WHAT YOU HAVE TO DO — When you reach the line containing "Task: Expand the Obsidian Nord theme dropdown", begin reproducing the lines exactly and continue through the end of the listing, leaving out the pictures.
▬▬▬
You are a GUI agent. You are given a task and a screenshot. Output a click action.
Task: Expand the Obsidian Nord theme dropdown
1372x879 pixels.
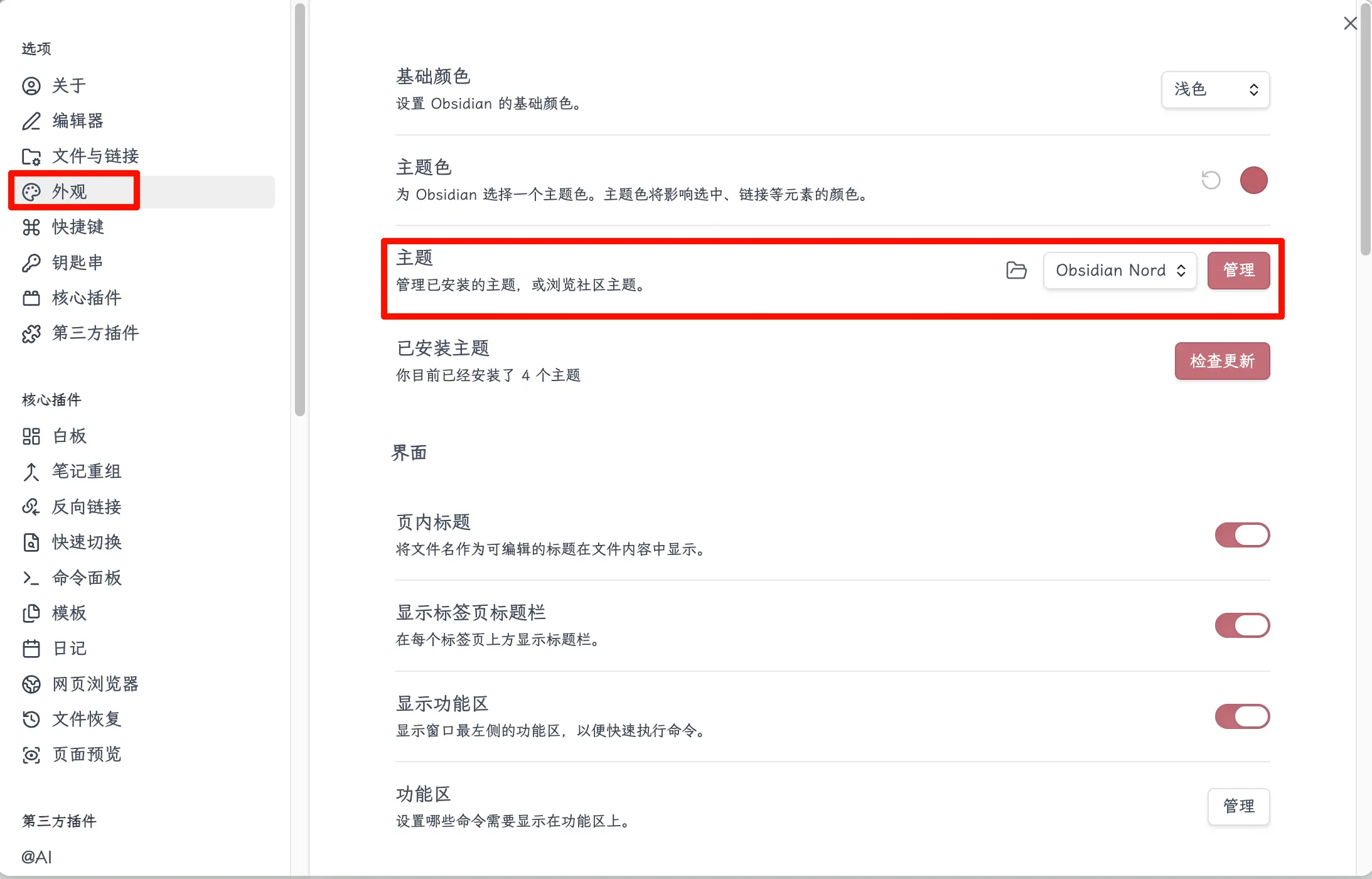click(x=1120, y=271)
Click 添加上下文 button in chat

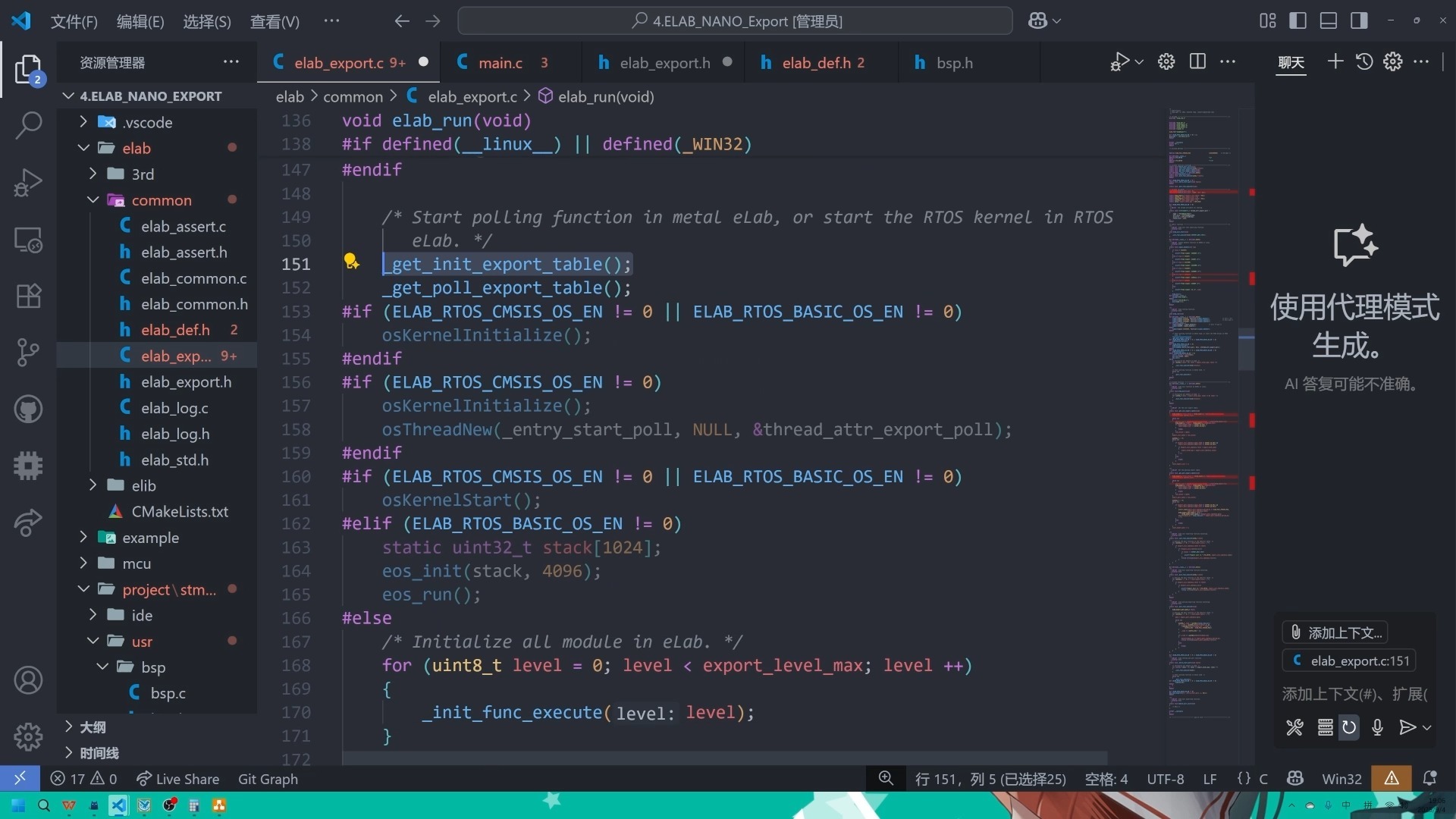[x=1336, y=632]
▬▬▬
SOLUTION FOR THIS EXERCISE —
Task: Expand the Obsidian Nord theme dropdown
1372x879 pixels.
click(x=1120, y=271)
Click 添加上下文 button in chat

[x=1336, y=632]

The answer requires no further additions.